Scan the records below for the line with "Task: Click the" and the line with "The width and", and retype that range exactly, both ends included, pictures excepted.

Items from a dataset

Segment Open

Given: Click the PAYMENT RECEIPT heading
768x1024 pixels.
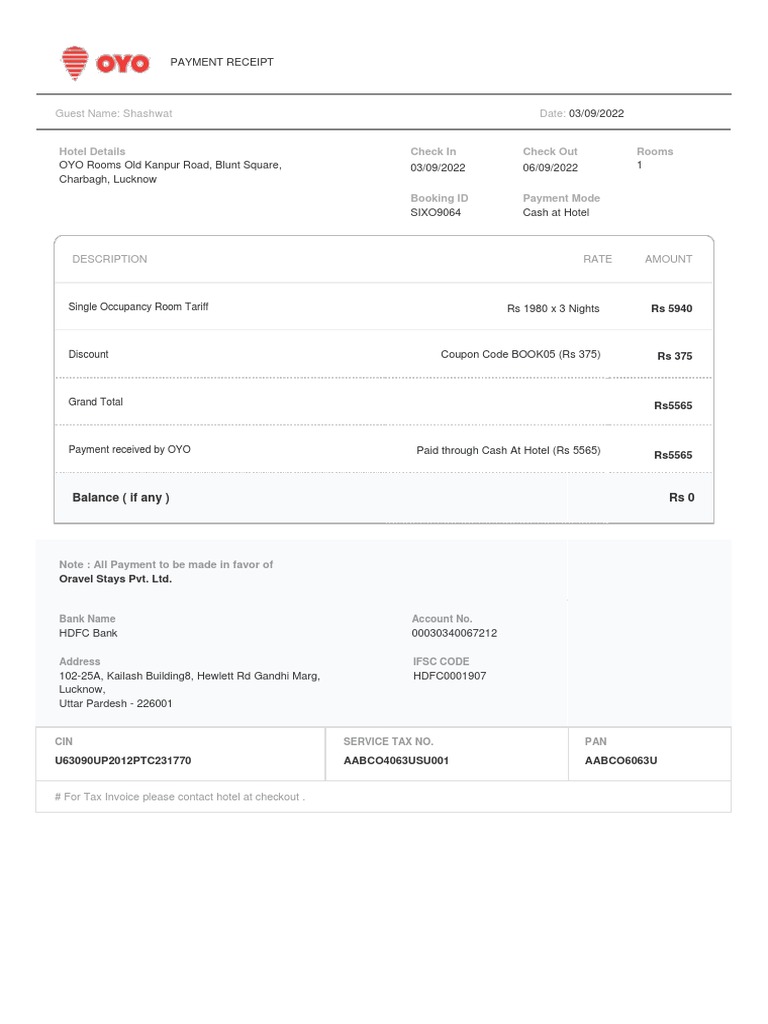Looking at the screenshot, I should [221, 62].
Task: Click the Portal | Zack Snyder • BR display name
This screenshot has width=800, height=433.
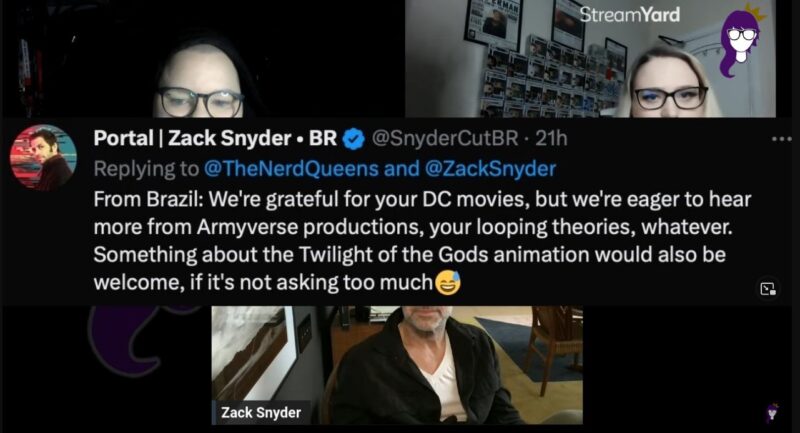Action: coord(215,138)
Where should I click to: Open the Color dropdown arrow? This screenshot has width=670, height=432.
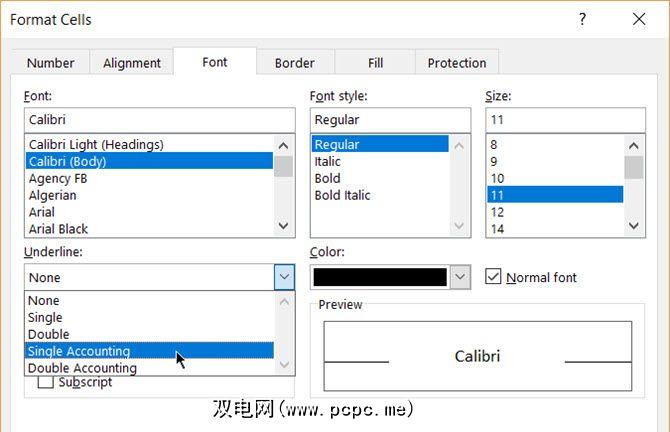click(460, 277)
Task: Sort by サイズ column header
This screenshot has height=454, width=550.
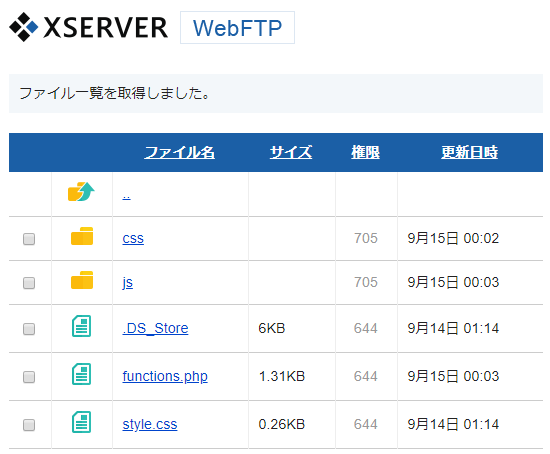Action: pos(291,152)
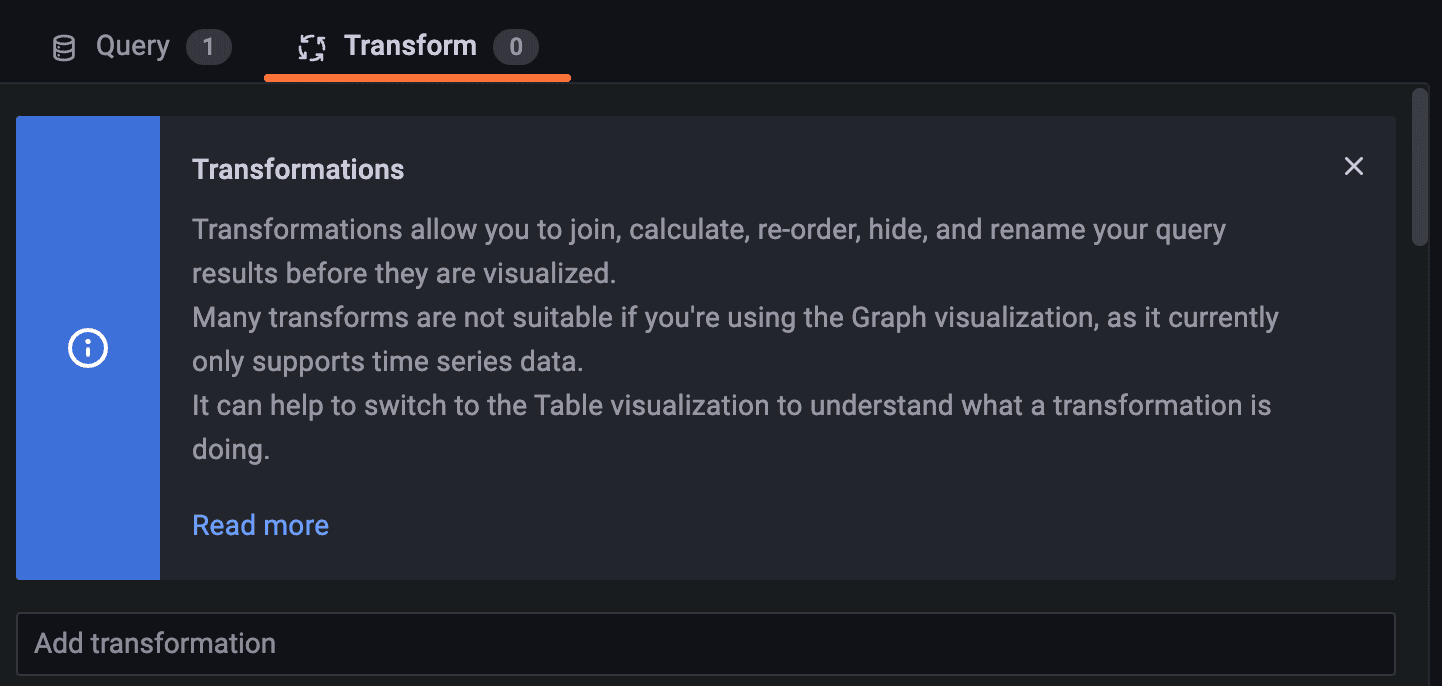Viewport: 1442px width, 686px height.
Task: Dismiss the Transformations banner with the X
Action: [1353, 166]
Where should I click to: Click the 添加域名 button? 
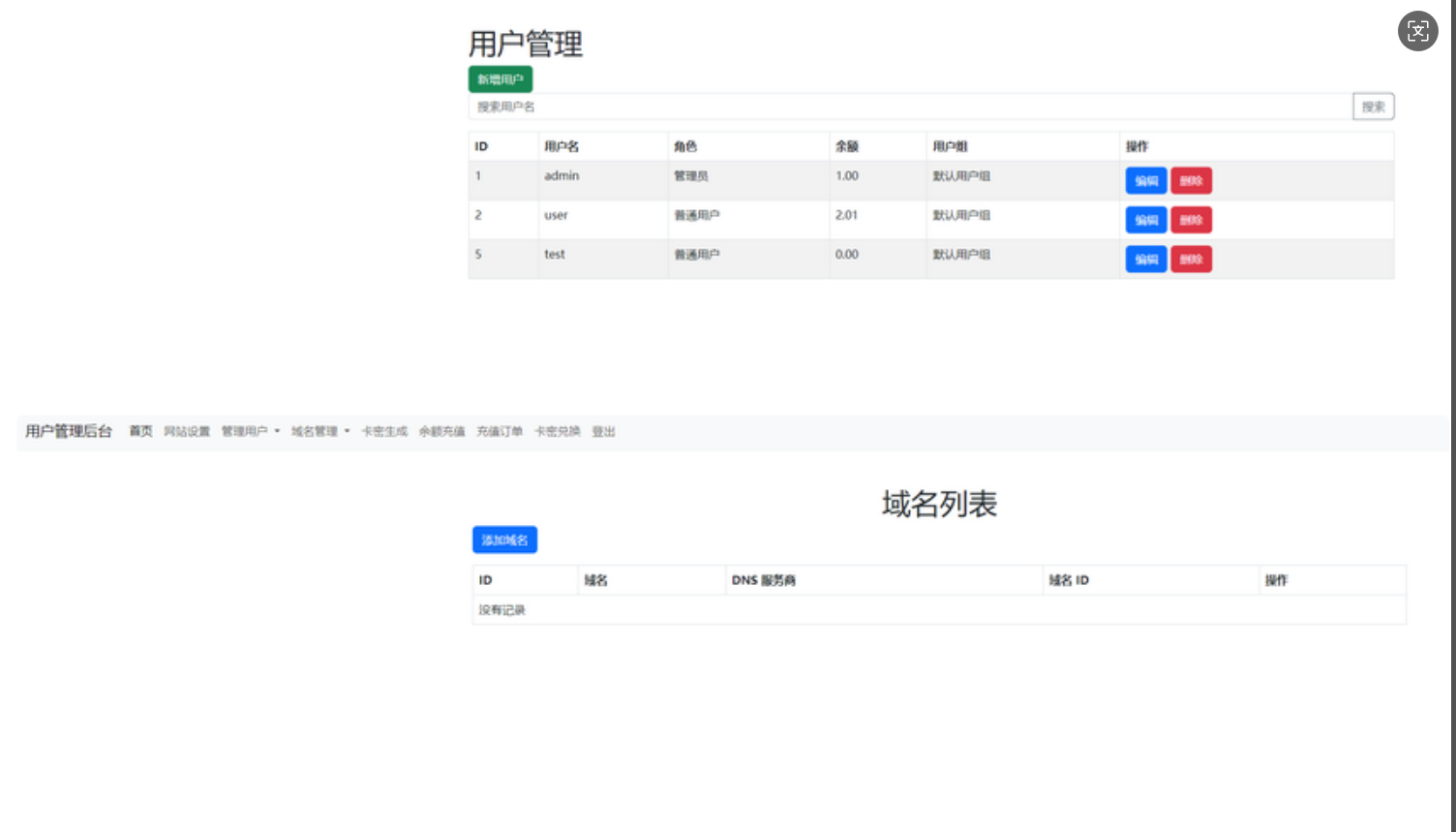pyautogui.click(x=503, y=539)
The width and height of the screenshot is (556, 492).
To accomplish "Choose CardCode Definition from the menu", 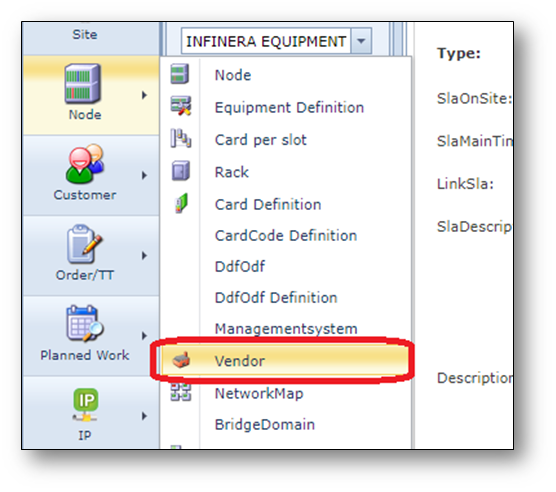I will coord(286,235).
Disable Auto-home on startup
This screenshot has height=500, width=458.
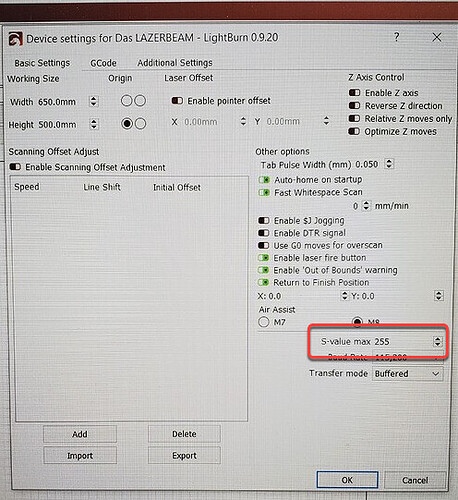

Segment Closed

EXPECTED ANSWER:
Task: Click the Portal | Zack Snyder • BR display name
This screenshot has width=800, height=433.
Action: coord(215,138)
Where should I click to: Open the Color dropdown arrow? This screenshot has width=670, height=432.
click(460, 277)
Task: Sort by サイズ column header
This screenshot has height=454, width=550.
Action: pos(291,152)
Viewport: 1442px width, 686px height.
Task: Dismiss the Transformations banner with the X
Action: [1353, 166]
Where should I click to: Click the 添加域名 button? 
pyautogui.click(x=503, y=539)
The width and height of the screenshot is (556, 492).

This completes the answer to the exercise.